Sarah memperhatikan Bagas yang masih berada di posisi yang sama, hanya saja kali ini, ada ekspresi yang lain di wajahnya. Terlalu lelah untuk memusingkan hal tersebut, wanita itu mengambil pengering rambut. Dari cermin yang ada di hadapannya sekarang, dia bisa melihat Bagas yang tidak berhenti memandanginya, tapi kali ini dengan ekspresi yang ganjil.

 

“Mas, ada apa?” Sarah menelan ludahnya perlahan saat melihat senyuman merekah di bibir Bagas.

 

Berbeda dari tadi siang di pesta, senyuman Bagas tidak meneduhkan.

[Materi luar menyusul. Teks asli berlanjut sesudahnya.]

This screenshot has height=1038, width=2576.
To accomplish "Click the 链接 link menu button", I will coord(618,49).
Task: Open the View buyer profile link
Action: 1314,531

Sebaliknya, senyuman pria itu terlihat mengerikan.

 

"Ini malam pertama kita, Sarah," tutur Bagas seraya mengelus wajah wanita itu dengan lembut. "Apa kamu sudah siap?"

 

Tanpa menunggu jawaban Sarah, Bagas menarik pergelangan tangan wanita itu dengan kasar. Dengan paksa pria itu melucuti pakaian tidur Sarah, membuat wanita tersebut tak mampu menahan diri untuk berteriak, "Mas! Jan--"

 

Tidak ingin ada yang mendengar teriakan Sarah, Bagas membekap mulut wanita itu. Di tengah keputusasaan istri keduanya itu, Bagas berucap dingin, “Jangan berontak, atau akan kubuat lebih sakit dari ini.”

 

Sarah tidak berhenti menangis saat Bagas mulai mengoyak seluruh raganya yang tidak pernah tersentuh oleh laki-laki manapun. Bukan hanya tubuhnya yang kesakitan, tetapi hatinya juga terluka.

 

“Diam! Menangis tidak akan mengubah apapun!”

 

Sarah tidak dapat berontak sedikit pun, apalagi karena kedua tangannya sudah dikunci dengan kuat oleh Bagas. Satu-satunya yang dapat dilakukannya hanyalah menangis. Rasa malu, rendah, benci, amarah, sedih, semua emosi bercampur menjadi satu. Dia hanya bisa berharap agar semua rasa ini segera berakhir.

 

Setelah berkali-kali merobek pertahanan Sarah, menghancurkan gadis itu sampai berkeping-keping, Bagas seakan tidak puas, dan terus melakukannya lagi dan lagi. Entah apakah itu bentuk pelampiasan kebencian atau ada rasa malu akibat nafsu yang dia rasakan pada wanita itu.

 

Entah berapa lama mereka melakukannya, tapi saat semuanya berakhir dan Bagas menarik diri darinya, Sarah hanya bisa tergeletak tak berdaya di tempat tidur. Air mata masih mengalir deras membasahi pipinya.

 

Sebelum benar-benar pergi dari kamar itu, Bagas melemparkan pandangan dingin pada Sarah. “Jangan berharap aku akan kasihan dan mulai memberikan cinta padamu.” Pria itu menambahkan, "Tugasmu hanya satu, lahirkan anak untuk keluargaku."